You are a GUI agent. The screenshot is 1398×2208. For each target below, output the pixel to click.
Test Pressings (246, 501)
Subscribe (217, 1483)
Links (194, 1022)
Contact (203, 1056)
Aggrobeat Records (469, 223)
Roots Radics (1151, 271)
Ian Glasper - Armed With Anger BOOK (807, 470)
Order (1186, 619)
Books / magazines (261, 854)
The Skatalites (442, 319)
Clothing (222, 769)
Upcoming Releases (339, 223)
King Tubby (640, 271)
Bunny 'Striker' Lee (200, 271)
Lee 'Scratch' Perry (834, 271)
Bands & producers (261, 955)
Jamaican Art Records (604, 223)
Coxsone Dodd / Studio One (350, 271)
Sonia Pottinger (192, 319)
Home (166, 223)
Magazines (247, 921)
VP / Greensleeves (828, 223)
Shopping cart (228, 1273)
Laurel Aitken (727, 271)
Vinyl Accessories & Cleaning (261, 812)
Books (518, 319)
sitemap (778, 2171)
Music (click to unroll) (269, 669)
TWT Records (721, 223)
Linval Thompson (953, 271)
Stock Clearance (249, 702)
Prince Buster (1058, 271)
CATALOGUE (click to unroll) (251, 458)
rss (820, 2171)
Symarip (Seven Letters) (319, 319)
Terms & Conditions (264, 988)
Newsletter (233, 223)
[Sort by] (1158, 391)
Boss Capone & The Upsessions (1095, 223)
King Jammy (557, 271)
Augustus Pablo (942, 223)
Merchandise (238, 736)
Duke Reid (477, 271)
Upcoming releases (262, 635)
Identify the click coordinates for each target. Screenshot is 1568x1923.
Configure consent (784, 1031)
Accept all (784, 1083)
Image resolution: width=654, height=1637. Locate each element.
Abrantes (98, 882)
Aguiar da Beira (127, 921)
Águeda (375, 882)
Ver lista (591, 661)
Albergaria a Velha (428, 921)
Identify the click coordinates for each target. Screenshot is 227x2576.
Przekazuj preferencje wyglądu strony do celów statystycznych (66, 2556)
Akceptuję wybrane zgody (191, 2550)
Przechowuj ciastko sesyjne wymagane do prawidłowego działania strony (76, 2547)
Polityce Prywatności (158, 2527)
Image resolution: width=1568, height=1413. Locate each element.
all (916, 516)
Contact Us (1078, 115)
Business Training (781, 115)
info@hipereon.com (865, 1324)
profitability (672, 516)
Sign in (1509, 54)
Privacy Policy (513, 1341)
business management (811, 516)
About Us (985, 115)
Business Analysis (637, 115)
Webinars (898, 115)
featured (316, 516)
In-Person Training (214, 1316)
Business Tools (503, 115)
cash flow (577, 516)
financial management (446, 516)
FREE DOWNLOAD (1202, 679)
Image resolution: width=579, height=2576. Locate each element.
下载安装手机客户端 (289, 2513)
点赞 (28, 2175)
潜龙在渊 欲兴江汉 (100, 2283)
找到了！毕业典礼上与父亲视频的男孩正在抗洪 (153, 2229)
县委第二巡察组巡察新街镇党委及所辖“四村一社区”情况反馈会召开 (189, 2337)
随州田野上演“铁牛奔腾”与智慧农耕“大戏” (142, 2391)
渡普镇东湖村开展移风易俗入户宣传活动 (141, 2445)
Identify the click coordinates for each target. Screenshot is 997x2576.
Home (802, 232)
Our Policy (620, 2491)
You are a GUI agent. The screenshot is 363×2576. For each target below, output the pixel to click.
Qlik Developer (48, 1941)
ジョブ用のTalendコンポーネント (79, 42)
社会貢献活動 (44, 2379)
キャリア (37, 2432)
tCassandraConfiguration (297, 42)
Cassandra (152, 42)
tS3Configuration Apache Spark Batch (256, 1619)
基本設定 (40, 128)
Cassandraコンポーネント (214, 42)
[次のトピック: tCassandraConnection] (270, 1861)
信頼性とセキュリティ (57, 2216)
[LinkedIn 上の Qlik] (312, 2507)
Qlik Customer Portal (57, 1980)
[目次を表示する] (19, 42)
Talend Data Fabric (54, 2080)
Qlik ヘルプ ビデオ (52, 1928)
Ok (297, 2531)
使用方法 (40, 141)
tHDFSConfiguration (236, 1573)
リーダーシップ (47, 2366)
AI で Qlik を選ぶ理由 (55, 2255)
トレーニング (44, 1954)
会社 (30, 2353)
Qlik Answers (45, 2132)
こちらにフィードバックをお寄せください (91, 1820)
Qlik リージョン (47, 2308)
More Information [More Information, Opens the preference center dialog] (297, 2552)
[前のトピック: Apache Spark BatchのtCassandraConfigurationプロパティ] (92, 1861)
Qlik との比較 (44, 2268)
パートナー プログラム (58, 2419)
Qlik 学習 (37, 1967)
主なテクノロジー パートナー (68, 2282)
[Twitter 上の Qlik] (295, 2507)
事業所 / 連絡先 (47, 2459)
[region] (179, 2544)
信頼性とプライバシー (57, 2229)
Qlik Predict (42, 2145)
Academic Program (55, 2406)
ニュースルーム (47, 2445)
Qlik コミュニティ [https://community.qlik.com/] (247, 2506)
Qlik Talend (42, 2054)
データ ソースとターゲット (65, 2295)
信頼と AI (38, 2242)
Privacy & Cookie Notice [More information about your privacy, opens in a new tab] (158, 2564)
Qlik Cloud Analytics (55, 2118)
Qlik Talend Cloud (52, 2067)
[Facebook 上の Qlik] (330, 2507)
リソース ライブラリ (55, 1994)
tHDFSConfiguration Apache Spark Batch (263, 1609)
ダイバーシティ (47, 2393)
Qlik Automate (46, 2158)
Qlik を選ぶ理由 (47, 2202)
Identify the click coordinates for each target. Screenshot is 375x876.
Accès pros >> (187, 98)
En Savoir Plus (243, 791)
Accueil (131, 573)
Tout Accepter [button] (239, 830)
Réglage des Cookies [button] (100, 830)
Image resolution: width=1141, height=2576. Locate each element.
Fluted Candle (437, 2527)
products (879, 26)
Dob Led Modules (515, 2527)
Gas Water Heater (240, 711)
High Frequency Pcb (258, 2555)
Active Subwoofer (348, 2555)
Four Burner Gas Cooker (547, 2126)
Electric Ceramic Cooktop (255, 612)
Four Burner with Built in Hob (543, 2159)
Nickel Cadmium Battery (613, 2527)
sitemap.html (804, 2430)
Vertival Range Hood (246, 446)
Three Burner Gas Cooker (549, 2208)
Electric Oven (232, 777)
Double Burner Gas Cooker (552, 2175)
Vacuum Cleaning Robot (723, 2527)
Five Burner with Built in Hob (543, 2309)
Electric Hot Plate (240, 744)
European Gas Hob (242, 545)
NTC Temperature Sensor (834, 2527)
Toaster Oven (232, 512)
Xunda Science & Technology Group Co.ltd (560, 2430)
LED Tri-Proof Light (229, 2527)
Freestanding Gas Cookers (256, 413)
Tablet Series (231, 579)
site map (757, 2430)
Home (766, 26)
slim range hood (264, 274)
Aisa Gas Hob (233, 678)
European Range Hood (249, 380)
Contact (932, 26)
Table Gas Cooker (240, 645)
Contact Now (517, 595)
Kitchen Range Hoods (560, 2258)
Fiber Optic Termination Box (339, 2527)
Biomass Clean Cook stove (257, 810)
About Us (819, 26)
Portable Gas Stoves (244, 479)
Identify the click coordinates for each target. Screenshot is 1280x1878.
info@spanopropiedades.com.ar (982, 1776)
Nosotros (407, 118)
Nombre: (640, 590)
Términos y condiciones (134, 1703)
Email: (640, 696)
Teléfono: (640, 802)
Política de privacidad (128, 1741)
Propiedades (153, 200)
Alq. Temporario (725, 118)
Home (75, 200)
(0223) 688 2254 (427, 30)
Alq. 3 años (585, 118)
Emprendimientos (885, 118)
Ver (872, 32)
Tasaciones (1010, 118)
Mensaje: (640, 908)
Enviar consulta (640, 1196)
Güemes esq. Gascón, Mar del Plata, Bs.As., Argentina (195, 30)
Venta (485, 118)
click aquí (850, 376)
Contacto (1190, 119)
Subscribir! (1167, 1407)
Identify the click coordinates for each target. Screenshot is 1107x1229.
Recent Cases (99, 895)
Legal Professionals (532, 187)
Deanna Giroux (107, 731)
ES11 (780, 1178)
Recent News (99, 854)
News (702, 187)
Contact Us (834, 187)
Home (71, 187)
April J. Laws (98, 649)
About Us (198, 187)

(Work to do)
Find each line of the material above that contains the string "resolution" and copy those lines. Case counts.

(Result)
Image resolution: width=654, height=1637. Locate each element.
Image resolution: width=1568, height=1413. Locate each element.
Image resolution: width=579, height=2576. Locate each element.
Image resolution: width=1141, height=2576. Locate each element.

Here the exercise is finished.